Stamp prices are outrageous and no one uses the U.S postal service. Check your electronic mail (e-mail) once and awhile. My penmanship is atrocious and there are people in other countries that would die for this ink. Literally people have died for ink. Seriously lady I may as well be writing in blood.
Well anyway… now that we’ve covered the formalities derived from writing in a dead and/or archaic language delivered via a pony that is neither existent nor express let’s get to the point. Not directly to the point, I like to skip around a bit. Like the four legged courier of this message I will get to the point at my own leisure.

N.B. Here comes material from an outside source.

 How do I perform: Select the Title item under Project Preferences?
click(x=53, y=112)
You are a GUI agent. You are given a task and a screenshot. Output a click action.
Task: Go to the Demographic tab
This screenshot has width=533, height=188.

Can’t we just go back to hieroglyphics? Not actual hieroglyphics because I don’t know the language and I can’t draw. I mean when will we revert to communicating solely by emoticons? Writing requires way too much thinking (pondering face)(crying face). All you need to know is that you make me (smiling face) and that I (heart) you.
That’s the entire point of this letter. I told you I would meander my way to it. I love you Amanda, in so many ways and in so many more words. I love you so verbosely that it could border on annoyance to those that are unfortunate enough to not know what passion is or simply dislike reading rambling writings. But we don’t like those people anyone, we don’t like much of anyone actually. Perhaps I shall write another letter.
Much Love, Dan
Amanda and I do not like you, nor do we perceive any situation in the foreseeable future in which we will accidentally like you. Please leave us alone unless you are a dog.
Love, Amanda and Dan
P.s we are not paying for this postage and we expect you will reciprocate us for said postage in your corresponding letter.
2 thoughts on “A Letter to my Fiancé ”
Except me. You have to love me because I’m your mom. It’s in your contract. Go ahead. Go look. I’ll wait.